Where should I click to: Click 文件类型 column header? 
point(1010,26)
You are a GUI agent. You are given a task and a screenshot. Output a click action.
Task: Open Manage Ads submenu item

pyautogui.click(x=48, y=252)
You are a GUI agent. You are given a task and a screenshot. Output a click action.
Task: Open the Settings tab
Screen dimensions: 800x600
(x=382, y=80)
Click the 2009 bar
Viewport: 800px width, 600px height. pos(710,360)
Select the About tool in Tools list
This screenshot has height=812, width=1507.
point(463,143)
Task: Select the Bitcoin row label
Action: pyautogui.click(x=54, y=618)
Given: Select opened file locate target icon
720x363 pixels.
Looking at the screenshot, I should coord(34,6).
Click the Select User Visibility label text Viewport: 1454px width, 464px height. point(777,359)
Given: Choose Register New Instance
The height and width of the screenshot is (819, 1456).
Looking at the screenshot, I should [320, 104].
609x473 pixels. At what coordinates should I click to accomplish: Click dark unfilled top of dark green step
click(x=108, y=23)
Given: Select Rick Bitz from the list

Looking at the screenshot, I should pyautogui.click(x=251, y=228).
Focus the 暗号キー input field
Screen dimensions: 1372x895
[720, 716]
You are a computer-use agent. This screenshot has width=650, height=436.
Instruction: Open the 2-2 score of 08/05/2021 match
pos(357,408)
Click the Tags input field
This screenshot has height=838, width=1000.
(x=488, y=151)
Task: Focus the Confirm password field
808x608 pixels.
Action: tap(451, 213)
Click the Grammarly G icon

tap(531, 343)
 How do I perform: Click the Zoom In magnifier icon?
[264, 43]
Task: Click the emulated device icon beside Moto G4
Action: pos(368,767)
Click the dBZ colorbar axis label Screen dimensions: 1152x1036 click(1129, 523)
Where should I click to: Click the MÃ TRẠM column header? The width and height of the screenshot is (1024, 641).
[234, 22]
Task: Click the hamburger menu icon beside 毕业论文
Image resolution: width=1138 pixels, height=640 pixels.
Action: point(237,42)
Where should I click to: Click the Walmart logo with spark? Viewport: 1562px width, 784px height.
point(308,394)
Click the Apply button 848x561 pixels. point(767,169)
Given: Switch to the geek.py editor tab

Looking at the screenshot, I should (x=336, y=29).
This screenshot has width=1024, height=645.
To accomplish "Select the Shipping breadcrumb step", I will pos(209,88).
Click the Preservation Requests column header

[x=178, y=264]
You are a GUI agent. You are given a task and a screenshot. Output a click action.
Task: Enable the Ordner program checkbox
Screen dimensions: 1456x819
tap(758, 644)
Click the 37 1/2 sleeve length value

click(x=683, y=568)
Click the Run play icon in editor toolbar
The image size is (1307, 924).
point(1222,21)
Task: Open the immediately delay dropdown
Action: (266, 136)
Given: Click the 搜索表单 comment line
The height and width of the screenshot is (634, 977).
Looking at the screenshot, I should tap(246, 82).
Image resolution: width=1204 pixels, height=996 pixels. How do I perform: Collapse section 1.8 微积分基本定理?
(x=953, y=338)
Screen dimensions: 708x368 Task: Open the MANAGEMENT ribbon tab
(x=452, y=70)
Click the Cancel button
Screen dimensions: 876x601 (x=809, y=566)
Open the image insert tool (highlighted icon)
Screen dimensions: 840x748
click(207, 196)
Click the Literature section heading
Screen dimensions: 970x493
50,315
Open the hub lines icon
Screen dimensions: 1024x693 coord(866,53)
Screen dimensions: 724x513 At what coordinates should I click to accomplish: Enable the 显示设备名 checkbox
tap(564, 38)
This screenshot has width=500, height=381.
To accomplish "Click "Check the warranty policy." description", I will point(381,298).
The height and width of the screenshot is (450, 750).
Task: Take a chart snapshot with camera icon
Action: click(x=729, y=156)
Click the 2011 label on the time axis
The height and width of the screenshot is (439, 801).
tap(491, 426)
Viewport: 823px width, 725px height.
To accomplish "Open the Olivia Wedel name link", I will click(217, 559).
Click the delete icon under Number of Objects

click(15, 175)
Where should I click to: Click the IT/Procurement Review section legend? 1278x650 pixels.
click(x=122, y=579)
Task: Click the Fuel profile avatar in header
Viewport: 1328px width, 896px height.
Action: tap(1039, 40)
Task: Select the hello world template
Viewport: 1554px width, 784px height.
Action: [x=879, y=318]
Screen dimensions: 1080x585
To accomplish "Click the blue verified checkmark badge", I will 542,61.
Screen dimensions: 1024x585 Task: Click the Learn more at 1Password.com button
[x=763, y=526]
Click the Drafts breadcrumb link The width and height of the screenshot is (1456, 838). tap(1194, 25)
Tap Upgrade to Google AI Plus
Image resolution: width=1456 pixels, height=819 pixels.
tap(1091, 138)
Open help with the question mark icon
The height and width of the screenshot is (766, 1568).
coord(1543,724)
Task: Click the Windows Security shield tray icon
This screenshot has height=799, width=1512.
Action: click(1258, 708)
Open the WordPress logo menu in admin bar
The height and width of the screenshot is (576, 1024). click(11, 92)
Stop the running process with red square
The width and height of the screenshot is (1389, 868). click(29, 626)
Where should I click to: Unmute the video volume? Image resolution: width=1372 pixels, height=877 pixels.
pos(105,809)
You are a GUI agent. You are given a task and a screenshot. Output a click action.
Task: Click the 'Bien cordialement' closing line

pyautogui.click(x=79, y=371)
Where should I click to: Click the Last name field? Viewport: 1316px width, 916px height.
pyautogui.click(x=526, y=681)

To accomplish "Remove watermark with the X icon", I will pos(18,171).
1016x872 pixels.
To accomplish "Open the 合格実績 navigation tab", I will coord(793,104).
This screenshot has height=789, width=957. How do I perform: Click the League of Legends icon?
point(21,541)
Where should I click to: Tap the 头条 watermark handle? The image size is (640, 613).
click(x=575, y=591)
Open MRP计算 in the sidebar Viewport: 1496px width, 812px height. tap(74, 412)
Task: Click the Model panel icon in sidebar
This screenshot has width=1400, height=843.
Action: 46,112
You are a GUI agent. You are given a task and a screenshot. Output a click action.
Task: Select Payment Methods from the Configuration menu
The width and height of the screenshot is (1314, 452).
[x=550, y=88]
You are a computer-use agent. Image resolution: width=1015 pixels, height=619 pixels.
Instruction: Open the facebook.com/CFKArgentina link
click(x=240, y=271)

◆ **Stated task**
Copy the listing again, starting at the line that has "Where should I click to: Click the IT/Procurement" and stopping after the line that has "I will 542,61.". Put "Display" wherever "Viewport" appears, and keep everything else the same.

◆ **Answer to this exercise**
Where should I click to: Click the IT/Procurement Review section legend? 1278x650 pixels.
click(x=122, y=579)
Task: Click the Fuel profile avatar in header
Display: 1328px width, 896px height.
Action: tap(1039, 40)
Task: Select the hello world template
Display: 1554px width, 784px height.
Action: [x=879, y=318]
Screen dimensions: 1080x585
To accomplish "Click the blue verified checkmark badge", I will 542,61.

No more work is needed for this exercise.